Among the lines below, copy each one in which "computer" appears.
** Opening EXTRACTED MATERIAL block **
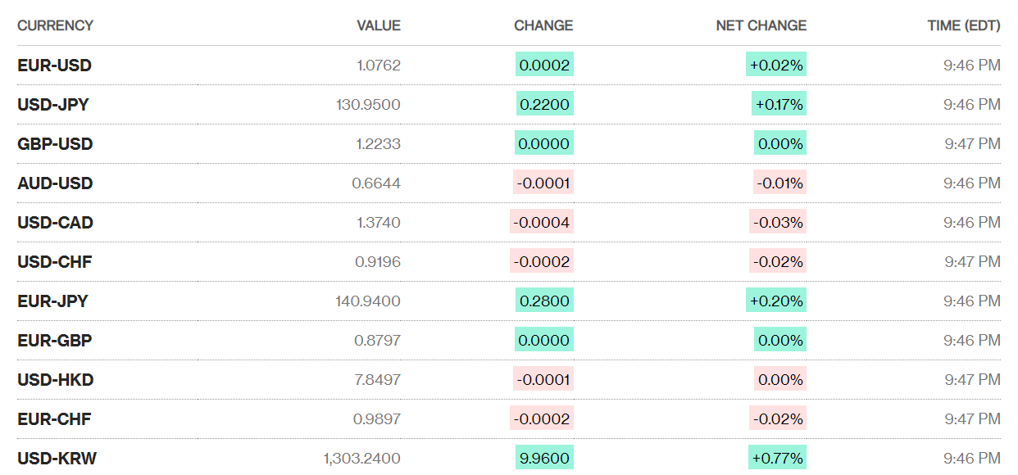Click the green 9.9600 change value

[544, 458]
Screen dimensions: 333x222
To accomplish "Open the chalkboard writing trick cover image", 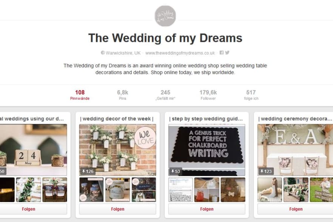I will (207, 150).
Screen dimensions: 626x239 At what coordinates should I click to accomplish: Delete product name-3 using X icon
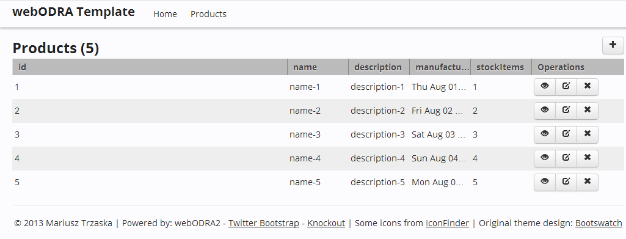(x=588, y=134)

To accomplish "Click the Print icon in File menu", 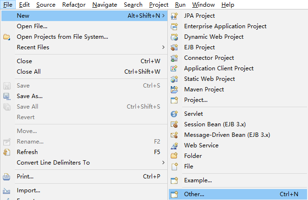I will pos(7,177).

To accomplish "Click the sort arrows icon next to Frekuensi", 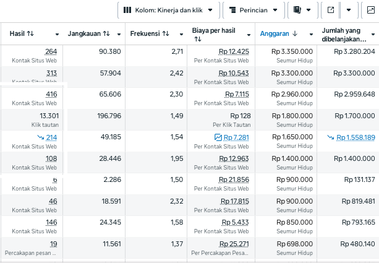I will click(x=165, y=33).
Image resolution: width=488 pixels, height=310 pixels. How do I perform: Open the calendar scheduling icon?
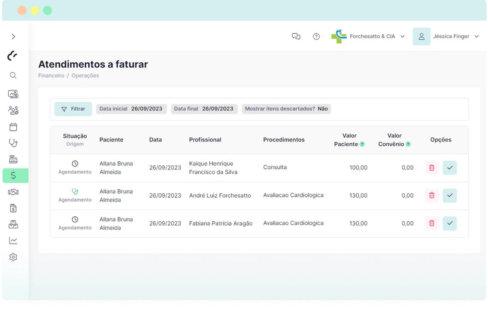(x=13, y=126)
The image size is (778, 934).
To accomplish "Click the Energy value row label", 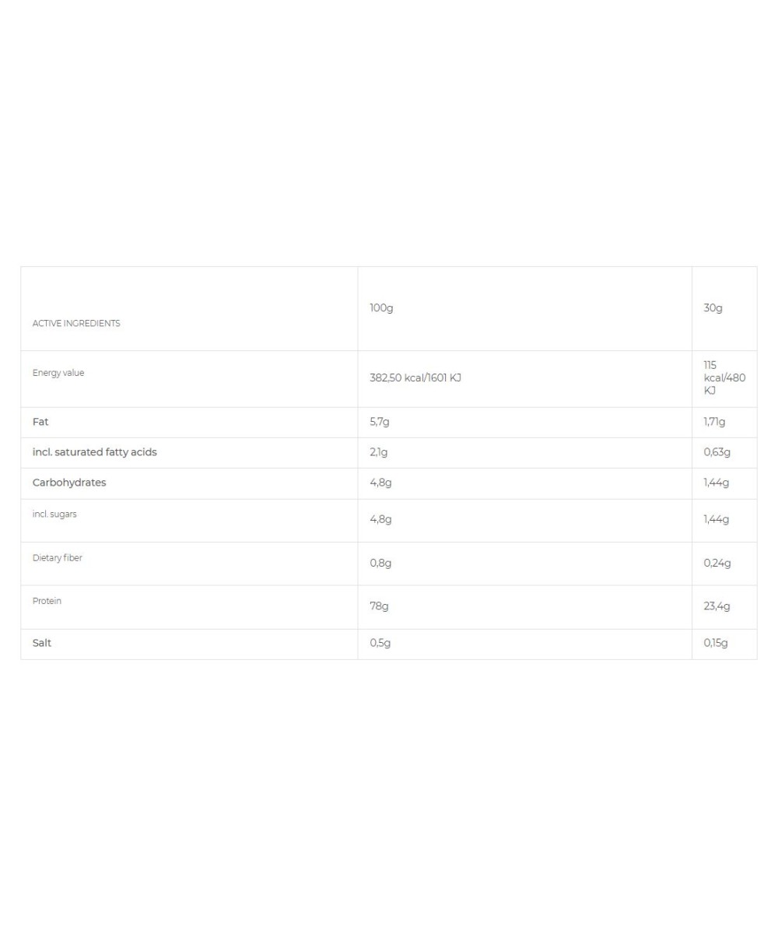I will point(58,373).
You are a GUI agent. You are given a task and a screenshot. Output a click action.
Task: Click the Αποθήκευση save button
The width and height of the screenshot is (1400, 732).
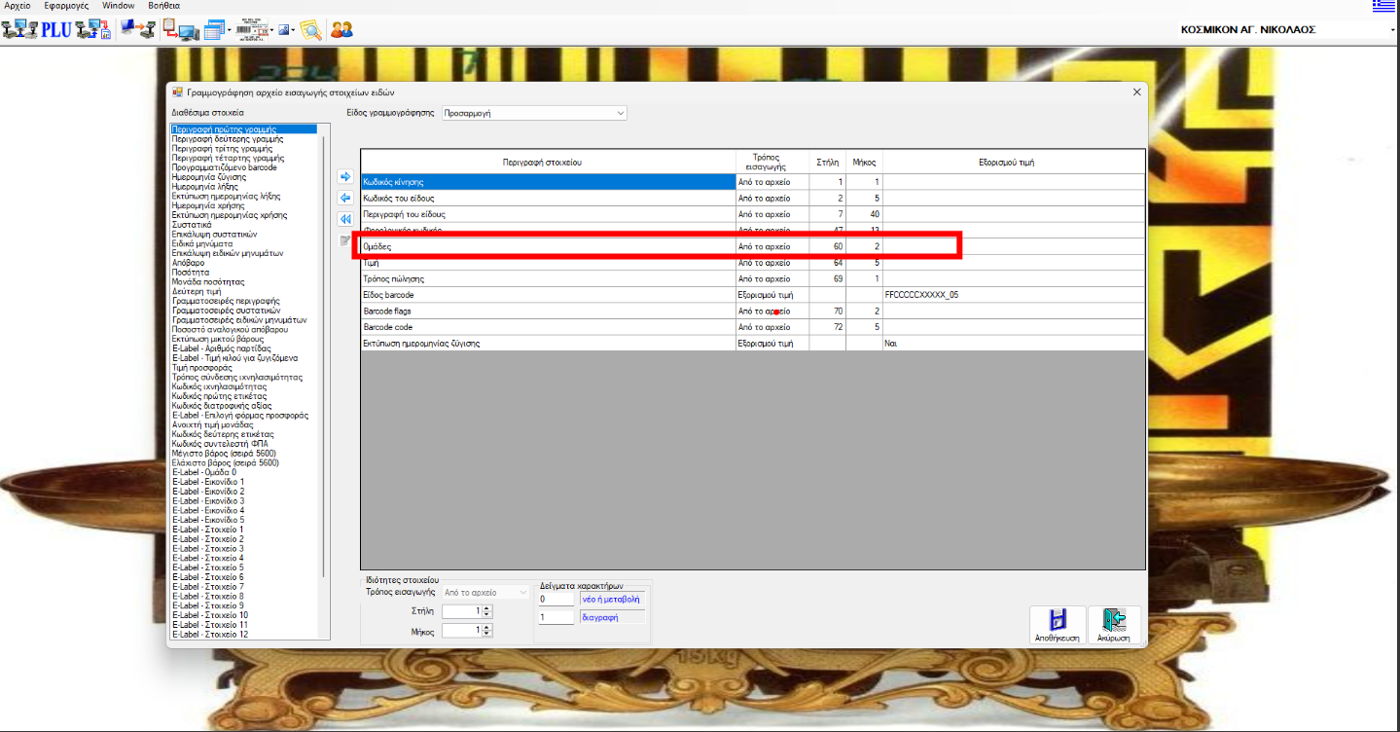click(1058, 625)

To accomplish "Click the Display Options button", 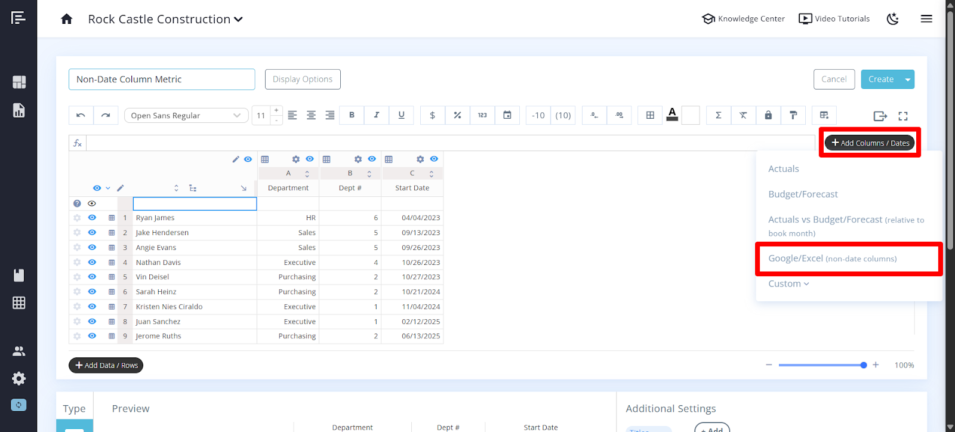I will tap(303, 79).
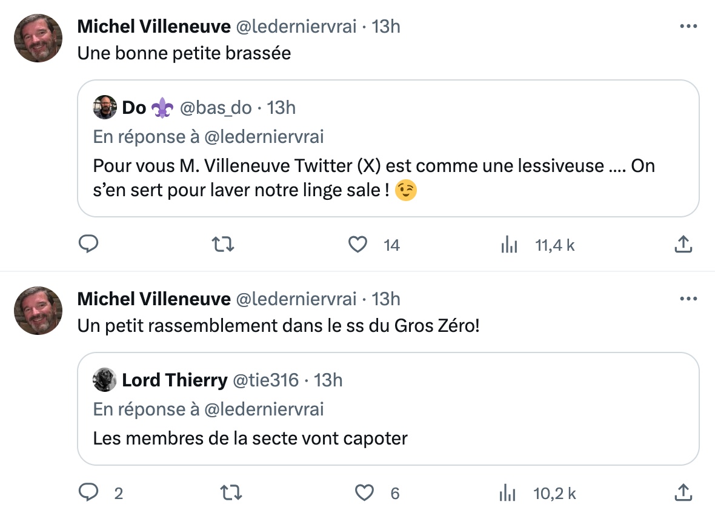Open more options menu on second tweet
This screenshot has height=516, width=715.
688,299
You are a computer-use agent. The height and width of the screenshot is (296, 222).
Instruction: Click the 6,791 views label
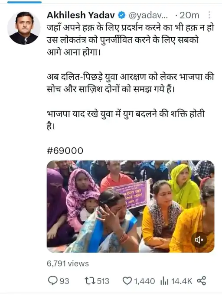tap(68, 263)
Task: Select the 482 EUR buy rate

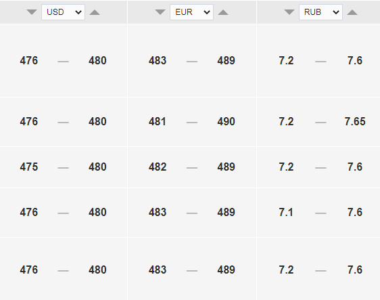Action: (158, 167)
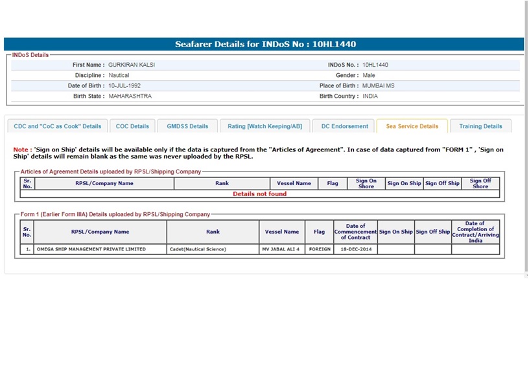Click the Date of Commencement of Contract header

(x=355, y=232)
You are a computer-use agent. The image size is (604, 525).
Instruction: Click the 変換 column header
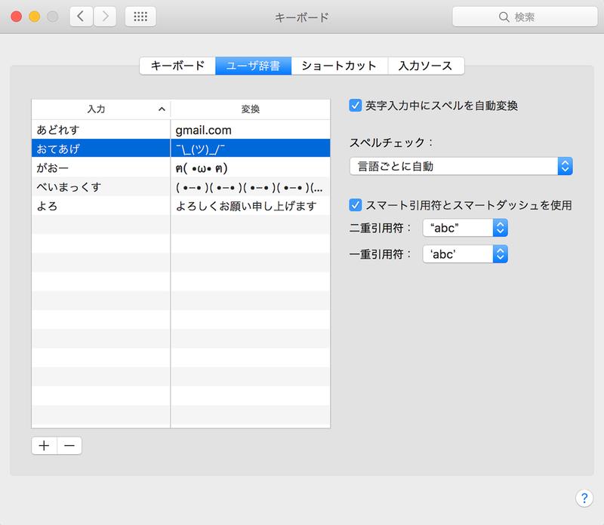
** Closing EXTRACTED MATERIAL block **
■ PROBLEM SOLUTION ■
You are a computer-use agent. The height and width of the screenshot is (296, 222).
You are a computer-use agent. The image size is (604, 525).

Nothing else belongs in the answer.